## [Problem to solve]
Two lines in the data below mark the range: the one with "Delete 'What is" and the one with "Click the Wraparound". Return both, along with every line between them, exactly.

━━━

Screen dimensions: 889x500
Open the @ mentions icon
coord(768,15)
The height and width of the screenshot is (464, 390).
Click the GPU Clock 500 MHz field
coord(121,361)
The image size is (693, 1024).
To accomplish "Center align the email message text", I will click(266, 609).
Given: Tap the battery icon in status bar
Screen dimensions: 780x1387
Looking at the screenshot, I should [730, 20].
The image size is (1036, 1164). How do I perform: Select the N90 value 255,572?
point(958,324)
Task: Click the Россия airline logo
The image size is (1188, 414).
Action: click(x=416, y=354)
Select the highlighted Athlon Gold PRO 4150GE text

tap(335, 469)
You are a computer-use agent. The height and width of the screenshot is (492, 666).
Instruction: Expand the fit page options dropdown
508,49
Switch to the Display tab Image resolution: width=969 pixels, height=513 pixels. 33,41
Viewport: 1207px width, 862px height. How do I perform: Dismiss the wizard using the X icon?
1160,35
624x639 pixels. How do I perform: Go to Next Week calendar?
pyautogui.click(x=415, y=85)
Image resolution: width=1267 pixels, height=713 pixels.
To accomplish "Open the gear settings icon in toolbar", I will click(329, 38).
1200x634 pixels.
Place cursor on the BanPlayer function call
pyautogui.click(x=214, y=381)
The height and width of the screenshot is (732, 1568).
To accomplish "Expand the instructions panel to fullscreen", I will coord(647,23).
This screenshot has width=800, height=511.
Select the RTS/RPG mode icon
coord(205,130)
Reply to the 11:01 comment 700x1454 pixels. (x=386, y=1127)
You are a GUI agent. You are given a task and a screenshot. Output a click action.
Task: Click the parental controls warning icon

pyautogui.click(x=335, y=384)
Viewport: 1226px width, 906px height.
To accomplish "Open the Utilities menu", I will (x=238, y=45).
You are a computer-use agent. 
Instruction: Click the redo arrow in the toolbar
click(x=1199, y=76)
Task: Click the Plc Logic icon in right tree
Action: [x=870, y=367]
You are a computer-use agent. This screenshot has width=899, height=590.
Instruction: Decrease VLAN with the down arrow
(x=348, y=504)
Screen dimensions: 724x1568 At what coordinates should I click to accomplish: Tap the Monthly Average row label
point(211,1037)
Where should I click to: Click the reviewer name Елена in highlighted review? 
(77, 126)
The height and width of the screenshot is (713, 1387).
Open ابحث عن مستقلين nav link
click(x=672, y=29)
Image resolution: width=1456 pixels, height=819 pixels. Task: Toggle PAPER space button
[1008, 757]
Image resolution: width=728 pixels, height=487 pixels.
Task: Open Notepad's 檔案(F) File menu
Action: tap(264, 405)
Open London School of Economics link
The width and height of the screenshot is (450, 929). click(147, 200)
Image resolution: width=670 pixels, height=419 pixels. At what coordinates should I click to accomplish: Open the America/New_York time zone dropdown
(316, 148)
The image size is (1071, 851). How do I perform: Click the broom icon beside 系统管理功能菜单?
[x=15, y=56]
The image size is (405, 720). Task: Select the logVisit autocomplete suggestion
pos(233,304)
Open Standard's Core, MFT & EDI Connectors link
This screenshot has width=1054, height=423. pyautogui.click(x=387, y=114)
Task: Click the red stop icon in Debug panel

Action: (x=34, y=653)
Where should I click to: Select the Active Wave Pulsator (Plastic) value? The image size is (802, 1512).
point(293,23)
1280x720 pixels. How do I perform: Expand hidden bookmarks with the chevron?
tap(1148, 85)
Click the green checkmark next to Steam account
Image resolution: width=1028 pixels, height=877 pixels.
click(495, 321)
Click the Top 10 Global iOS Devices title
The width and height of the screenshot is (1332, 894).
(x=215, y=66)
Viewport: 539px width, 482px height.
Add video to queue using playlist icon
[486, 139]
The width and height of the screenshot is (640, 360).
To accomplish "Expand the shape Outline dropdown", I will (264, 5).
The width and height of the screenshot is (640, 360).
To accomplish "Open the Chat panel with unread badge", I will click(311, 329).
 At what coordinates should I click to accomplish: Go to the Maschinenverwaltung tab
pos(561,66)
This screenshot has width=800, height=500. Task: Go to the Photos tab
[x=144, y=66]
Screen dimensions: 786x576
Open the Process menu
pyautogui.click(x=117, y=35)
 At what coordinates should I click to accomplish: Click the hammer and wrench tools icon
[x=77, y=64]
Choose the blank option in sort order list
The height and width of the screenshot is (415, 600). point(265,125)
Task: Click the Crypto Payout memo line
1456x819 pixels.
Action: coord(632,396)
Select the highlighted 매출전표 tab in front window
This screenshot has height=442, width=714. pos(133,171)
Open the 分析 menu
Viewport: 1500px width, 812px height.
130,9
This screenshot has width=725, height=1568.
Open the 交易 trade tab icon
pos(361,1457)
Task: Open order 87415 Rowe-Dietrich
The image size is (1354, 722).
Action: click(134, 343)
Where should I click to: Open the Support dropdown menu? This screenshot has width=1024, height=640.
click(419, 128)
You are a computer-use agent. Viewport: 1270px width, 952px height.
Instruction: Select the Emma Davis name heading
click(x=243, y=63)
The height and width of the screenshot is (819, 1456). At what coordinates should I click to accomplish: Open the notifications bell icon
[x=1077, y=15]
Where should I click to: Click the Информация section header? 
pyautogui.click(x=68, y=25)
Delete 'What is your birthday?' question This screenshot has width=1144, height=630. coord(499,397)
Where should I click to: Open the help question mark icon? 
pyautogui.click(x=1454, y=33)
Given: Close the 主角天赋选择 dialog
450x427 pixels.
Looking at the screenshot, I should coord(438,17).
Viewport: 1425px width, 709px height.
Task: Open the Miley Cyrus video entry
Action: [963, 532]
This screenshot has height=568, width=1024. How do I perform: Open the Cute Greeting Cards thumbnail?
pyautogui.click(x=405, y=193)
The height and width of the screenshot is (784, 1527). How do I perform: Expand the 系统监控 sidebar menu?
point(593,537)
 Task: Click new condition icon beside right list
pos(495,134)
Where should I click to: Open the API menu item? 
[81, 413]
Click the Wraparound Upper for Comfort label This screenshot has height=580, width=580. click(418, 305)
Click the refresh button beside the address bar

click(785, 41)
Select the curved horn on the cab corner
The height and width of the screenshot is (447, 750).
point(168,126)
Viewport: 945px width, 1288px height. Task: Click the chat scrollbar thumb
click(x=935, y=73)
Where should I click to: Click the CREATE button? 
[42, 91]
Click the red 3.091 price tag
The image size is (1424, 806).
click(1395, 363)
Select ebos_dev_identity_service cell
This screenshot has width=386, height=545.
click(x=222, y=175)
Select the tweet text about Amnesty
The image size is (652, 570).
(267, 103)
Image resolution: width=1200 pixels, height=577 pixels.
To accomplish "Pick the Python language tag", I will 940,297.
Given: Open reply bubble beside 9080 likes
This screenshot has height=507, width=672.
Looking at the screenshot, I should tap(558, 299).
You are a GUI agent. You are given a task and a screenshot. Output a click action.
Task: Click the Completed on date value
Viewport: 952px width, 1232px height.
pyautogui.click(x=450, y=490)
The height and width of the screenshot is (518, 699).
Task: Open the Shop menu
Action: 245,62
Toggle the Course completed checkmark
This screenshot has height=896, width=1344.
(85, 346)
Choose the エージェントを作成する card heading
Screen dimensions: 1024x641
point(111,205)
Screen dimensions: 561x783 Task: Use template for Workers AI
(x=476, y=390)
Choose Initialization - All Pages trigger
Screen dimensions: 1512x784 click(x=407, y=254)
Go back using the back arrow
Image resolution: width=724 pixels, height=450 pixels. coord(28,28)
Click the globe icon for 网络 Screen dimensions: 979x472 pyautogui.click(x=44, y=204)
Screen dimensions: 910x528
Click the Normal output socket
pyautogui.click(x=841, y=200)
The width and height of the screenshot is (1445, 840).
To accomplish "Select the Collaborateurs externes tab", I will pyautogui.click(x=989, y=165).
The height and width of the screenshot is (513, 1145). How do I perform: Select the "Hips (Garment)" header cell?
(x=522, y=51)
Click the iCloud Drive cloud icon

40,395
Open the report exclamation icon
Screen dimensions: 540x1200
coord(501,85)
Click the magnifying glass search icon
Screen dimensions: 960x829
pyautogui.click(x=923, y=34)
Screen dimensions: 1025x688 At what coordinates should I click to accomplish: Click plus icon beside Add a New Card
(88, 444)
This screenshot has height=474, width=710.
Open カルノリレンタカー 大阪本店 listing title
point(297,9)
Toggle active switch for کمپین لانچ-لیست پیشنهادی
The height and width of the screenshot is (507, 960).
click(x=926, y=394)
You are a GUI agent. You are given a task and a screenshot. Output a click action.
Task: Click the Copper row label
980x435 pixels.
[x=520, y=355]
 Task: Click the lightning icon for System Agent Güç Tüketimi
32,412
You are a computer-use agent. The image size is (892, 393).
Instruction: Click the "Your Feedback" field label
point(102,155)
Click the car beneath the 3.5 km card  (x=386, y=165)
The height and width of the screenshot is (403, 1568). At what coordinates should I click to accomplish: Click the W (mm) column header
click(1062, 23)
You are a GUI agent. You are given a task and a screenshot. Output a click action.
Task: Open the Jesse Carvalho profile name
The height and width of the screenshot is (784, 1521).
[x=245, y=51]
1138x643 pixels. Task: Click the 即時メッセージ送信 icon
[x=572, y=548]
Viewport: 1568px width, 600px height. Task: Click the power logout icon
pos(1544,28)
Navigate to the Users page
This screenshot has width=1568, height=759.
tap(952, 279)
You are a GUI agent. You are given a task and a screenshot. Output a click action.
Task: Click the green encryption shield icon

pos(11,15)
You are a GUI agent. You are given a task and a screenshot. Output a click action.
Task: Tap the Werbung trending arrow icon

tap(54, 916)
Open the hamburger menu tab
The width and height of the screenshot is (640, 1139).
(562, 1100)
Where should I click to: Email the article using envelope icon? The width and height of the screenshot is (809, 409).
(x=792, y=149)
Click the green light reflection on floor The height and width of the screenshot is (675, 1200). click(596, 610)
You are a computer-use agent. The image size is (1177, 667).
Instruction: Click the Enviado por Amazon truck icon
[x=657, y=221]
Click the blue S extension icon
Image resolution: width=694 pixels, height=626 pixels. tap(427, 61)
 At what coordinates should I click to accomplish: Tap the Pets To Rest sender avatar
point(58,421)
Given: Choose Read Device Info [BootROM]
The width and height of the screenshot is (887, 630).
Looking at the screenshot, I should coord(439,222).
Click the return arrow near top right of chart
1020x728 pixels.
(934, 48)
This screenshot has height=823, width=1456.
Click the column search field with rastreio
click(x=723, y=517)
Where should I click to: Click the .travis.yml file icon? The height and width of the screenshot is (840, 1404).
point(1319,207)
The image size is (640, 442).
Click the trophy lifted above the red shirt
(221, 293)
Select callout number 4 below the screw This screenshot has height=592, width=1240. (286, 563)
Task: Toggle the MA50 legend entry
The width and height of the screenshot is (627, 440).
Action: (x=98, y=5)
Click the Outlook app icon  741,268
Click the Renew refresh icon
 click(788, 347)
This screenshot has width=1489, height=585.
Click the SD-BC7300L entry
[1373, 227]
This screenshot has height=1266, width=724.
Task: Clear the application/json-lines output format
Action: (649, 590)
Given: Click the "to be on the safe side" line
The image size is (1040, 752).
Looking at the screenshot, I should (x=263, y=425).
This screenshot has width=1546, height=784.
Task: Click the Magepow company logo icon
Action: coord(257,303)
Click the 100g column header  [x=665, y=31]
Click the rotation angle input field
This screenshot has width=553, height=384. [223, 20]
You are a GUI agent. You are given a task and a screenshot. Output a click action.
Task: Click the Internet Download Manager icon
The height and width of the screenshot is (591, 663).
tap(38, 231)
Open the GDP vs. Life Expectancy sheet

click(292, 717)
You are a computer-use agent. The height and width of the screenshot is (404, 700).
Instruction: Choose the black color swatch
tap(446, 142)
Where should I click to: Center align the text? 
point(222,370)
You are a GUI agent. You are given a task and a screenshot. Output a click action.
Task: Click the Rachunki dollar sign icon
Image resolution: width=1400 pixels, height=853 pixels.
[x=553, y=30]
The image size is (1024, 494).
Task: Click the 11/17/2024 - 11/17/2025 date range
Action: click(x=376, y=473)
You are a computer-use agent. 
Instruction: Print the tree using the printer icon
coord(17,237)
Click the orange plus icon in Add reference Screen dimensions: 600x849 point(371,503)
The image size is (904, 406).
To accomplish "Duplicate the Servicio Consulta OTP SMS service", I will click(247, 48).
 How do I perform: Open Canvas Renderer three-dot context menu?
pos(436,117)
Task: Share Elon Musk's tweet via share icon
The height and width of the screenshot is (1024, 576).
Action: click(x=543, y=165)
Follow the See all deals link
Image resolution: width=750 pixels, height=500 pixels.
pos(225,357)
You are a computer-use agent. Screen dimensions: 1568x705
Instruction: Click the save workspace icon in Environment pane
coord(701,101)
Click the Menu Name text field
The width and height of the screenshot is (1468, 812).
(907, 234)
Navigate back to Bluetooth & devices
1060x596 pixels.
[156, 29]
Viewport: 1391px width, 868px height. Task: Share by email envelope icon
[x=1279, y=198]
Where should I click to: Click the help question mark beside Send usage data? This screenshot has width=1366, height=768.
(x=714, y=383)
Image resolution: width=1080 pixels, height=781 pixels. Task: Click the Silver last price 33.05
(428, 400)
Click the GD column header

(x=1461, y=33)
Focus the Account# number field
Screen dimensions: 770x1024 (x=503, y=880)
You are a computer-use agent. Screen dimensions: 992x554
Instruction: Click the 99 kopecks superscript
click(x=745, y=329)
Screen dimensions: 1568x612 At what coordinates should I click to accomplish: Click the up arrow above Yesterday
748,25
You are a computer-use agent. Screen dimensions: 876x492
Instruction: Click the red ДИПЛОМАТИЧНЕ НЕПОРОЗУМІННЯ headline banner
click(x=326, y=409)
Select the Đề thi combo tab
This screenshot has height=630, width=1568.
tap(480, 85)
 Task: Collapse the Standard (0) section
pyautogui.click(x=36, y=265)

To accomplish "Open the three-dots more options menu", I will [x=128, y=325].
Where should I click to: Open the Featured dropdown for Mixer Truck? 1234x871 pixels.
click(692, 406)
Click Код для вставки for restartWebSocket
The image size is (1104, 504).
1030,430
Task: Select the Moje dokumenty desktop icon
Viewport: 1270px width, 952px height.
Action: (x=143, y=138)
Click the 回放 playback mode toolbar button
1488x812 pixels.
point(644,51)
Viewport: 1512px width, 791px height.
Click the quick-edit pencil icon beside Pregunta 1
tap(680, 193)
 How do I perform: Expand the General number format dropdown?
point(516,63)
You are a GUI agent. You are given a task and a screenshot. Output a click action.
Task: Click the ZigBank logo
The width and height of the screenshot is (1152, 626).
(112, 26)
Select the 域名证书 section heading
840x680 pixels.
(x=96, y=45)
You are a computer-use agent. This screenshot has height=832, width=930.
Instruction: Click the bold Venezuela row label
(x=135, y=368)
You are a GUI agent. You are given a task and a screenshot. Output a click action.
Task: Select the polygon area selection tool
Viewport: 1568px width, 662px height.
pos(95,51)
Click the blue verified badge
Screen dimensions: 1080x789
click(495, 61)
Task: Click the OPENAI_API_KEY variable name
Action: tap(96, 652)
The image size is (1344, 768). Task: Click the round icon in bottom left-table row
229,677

━━━

## [Result]
Delete 'What is your birthday?' question This screenshot has width=1144, height=630. coord(499,397)
Where should I click to: Open the help question mark icon? 
pyautogui.click(x=1454, y=33)
Given: Close the 主角天赋选择 dialog
450x427 pixels.
Looking at the screenshot, I should coord(438,17).
Viewport: 1425px width, 709px height.
Task: Open the Miley Cyrus video entry
Action: [963, 532]
This screenshot has height=568, width=1024. How do I perform: Open the Cute Greeting Cards thumbnail?
pyautogui.click(x=405, y=193)
The height and width of the screenshot is (784, 1527). How do I perform: Expand the 系统监控 sidebar menu?
point(593,537)
 Task: Click new condition icon beside right list
pos(495,134)
Where should I click to: Open the API menu item? 
[81, 413]
Click the Wraparound Upper for Comfort label This screenshot has height=580, width=580. click(418, 305)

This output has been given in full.